Saturday, September 14, 2013

Book Review: Rose Under Fire by Elizabeth Wein

Book: Rose Under Fire
Author: Elizabeth Wein
Published: September 10, 2013
Source: Review copy from publisher via NetGalley


Rose Justice is a girl from Pennsylvania, who grew up next door to the Hershey Chocolate factory and captained the basketball team. But her knowledge of piloting planes, her determination to help with the war effort, and a stupid stunt over France have landed her in a German concentration camp.

There she will discover how low she and her fellow prisoners can sink. Huddled together with three and four other women in a single bunk, deprived of food, water, and clothing, and reduced to a number, she finds everything that has ever made her Rose Justice is stripped away.

She also discovers her own strength, and that of the women she is imprisoned with. From the girls who go to their deaths with their heads held high to her bunkmates who create a little family in the most morbid of conditions, Rose sees the durability of the human spirit.

But human spirits are sheltered in human bodies, and human bodies are frail. In a system which famously slaughtered millions, Rose and her friends have very little chance of making it out alive.

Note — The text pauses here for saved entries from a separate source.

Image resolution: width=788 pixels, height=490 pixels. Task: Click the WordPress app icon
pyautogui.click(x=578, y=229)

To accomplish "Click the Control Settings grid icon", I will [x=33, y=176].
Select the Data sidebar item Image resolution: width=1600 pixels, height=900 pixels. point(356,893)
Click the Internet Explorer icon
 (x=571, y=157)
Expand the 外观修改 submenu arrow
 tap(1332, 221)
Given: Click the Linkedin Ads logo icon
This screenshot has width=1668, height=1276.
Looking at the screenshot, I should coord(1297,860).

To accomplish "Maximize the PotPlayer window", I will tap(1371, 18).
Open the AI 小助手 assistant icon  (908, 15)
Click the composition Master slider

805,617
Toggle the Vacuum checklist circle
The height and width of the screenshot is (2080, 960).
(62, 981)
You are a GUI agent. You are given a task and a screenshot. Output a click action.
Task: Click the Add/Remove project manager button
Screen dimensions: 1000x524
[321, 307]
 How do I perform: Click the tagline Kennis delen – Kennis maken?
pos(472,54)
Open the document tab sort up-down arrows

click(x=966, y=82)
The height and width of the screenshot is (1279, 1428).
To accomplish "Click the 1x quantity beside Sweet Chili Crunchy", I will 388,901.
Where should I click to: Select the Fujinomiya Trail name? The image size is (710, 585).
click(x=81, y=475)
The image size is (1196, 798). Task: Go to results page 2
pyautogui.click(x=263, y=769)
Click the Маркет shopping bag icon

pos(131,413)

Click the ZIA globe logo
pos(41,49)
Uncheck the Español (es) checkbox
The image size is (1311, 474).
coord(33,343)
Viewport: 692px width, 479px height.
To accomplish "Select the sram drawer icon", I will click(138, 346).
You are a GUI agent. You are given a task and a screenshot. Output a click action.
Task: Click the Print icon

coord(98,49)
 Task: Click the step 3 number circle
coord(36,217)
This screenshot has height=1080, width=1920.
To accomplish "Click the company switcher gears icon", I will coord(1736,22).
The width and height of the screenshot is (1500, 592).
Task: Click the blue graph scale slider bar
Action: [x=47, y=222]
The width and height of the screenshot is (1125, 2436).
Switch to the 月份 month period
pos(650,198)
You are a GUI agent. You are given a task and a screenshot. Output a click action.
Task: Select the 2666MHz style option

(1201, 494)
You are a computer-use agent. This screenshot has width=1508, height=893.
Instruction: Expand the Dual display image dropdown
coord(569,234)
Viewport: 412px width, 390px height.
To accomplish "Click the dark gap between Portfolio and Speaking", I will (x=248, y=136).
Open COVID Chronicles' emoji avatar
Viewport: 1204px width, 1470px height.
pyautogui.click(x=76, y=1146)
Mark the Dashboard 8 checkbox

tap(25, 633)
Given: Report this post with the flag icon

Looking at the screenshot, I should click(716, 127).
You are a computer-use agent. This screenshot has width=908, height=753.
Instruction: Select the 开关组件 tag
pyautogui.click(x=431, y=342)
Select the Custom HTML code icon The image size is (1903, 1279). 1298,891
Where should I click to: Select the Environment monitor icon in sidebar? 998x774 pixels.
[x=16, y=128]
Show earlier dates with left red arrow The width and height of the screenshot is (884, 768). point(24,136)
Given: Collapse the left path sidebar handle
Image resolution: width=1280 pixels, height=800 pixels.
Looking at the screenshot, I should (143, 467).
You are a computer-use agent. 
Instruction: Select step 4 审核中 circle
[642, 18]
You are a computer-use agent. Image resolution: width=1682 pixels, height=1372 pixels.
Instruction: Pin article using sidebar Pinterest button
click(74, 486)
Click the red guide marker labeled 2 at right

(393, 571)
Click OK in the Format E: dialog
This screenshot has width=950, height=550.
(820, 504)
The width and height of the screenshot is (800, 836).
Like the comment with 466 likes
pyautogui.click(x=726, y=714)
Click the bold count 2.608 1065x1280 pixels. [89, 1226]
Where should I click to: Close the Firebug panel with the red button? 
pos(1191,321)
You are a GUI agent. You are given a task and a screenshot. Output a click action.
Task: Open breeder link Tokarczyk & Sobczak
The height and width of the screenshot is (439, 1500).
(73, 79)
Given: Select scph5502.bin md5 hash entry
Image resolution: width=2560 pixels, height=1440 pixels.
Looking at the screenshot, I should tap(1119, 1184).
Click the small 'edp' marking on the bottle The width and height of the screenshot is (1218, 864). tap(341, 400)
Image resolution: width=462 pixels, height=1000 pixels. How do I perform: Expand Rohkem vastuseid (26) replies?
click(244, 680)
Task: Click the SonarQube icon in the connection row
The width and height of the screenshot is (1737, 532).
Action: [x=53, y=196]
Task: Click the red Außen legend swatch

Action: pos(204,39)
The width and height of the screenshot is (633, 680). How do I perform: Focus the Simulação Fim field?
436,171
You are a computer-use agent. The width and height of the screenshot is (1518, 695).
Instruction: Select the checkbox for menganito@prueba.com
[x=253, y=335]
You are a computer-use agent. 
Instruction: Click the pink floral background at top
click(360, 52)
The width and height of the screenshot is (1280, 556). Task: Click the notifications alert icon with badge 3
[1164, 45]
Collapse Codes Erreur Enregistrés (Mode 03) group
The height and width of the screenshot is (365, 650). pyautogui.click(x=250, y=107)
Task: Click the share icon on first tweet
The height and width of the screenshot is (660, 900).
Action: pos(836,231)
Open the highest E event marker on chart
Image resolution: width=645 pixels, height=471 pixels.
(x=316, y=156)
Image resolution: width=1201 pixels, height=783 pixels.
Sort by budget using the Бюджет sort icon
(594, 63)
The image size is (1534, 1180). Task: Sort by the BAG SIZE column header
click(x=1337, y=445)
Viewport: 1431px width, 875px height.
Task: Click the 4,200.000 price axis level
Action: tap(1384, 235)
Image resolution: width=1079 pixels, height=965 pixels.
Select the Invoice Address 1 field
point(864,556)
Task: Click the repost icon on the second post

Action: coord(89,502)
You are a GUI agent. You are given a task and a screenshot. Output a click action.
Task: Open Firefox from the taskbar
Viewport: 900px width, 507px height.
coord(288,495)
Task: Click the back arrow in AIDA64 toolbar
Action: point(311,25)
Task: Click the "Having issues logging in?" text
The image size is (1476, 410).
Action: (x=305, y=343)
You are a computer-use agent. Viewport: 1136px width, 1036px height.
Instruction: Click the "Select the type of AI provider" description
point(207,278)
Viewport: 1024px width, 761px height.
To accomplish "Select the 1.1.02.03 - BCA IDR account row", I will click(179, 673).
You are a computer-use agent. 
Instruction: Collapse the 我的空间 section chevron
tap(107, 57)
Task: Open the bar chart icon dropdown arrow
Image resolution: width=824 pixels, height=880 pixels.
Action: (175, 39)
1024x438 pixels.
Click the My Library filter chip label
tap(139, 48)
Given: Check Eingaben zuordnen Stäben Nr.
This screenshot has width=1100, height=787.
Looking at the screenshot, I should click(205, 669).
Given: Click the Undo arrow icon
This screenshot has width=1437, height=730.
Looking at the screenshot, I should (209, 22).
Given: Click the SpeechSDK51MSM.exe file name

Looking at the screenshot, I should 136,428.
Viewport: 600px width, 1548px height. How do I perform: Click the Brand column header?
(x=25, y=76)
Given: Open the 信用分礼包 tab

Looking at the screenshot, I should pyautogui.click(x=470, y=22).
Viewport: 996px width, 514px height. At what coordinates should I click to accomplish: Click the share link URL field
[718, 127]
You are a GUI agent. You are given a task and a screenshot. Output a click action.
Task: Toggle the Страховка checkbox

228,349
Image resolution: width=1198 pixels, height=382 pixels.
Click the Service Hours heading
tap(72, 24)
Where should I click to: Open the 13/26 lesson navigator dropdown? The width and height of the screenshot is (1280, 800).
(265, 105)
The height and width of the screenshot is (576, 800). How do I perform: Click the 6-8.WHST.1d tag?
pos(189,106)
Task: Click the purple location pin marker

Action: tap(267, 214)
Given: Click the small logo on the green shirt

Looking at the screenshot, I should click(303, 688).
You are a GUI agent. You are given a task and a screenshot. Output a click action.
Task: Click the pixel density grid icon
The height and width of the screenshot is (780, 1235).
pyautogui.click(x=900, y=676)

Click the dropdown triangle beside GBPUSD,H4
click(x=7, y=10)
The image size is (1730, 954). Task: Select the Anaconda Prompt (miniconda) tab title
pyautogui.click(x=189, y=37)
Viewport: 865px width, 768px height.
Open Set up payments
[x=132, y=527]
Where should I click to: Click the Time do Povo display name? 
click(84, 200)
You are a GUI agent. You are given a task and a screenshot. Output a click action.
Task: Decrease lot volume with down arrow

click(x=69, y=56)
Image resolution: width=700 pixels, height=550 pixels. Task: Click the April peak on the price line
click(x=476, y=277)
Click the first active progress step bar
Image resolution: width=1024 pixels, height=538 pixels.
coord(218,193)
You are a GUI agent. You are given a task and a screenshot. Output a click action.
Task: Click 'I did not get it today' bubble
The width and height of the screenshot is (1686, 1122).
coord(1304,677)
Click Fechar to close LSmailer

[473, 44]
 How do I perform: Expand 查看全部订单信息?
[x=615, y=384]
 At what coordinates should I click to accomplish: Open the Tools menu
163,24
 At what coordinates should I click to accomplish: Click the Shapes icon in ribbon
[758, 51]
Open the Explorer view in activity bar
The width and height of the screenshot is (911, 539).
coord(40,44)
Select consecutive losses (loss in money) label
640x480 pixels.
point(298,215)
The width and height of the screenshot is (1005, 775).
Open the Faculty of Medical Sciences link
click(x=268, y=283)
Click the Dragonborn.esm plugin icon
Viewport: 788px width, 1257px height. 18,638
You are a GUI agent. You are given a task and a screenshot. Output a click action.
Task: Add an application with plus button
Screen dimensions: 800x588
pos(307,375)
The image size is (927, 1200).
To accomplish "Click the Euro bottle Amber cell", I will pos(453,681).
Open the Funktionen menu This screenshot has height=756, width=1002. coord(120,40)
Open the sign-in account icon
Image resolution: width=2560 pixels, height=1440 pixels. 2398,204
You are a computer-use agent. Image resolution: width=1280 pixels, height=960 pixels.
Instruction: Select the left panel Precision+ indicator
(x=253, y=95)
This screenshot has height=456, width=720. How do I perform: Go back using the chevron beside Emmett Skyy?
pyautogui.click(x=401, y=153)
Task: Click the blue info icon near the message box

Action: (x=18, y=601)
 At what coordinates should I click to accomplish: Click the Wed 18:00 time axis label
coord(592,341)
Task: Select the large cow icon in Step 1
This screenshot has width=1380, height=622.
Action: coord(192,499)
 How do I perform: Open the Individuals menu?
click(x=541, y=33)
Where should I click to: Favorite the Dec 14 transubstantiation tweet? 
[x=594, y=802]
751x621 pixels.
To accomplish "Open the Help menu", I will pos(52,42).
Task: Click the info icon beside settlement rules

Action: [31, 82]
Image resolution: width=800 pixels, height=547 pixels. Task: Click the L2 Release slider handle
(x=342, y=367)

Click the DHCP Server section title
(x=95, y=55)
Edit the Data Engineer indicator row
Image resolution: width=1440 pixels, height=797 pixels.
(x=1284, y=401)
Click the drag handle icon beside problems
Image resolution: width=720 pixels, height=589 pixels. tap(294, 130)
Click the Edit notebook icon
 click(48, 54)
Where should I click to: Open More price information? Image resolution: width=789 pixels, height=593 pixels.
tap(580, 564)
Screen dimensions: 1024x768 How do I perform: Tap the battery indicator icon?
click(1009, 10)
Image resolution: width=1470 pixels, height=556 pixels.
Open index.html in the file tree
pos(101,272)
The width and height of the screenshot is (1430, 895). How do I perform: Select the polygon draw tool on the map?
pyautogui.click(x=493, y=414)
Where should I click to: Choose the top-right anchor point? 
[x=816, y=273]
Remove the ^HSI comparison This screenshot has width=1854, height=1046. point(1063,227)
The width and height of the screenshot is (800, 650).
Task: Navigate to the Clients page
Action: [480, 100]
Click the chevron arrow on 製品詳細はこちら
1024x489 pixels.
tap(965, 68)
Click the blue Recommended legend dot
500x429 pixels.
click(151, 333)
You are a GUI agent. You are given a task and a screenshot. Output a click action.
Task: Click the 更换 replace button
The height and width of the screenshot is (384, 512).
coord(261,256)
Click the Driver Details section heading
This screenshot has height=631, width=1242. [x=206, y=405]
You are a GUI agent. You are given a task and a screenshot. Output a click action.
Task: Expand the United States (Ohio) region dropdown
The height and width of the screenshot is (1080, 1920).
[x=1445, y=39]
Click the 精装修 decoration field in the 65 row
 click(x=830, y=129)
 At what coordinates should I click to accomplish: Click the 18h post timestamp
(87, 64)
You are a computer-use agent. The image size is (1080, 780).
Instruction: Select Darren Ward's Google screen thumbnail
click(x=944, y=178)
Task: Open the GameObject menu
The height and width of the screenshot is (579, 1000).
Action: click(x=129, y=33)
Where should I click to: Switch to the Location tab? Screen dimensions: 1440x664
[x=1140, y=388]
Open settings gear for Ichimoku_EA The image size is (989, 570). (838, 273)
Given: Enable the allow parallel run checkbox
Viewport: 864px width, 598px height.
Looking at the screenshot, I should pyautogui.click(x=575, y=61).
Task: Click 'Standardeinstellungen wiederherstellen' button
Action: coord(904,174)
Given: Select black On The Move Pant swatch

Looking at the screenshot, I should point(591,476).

At one point I put down this book and wondered why I was reading it. I’m a wimp, really. Stories of privation and torture and hardship are not my cup of tea, especially when I’m so aware that they actually happened. Then I realized that I was in it for Rose. I wanted to be there to witness what she went through, as if she were a personal friend. You know that she made it out, because the conceit of the story is that she's relating it after being saved. But you become terribly, terribly concerned for her friends in the concentration camp. Who made it out? Who died? They're all so carefully drawn that their fates hit you almost as hard as Rose's.

There’s a macabre Hogan’s Heroes feel to Rose's relation of their endless schemes to keep themselves alive. They manufacture riots to cover up condemned prisoners escaping into hidey-holes. They switch out ID numbers to befuddle the guards. They use dead bodies to make the roll call come out right. It’s almost funny, until you remember why they’re doing it, and then you feel a little weird about giving the book an approving grin as they outsmart the guards one more time.

Like Wein's earlier novel, Code Name Verity, Rose Under Fire is about female friendships in wartime, and not the hand-holding, brave-smiling homefront portrayals that we normally get. These are women who are fighting the same war as their brothers and fathers and husbands, and showing just as much courage and spirit.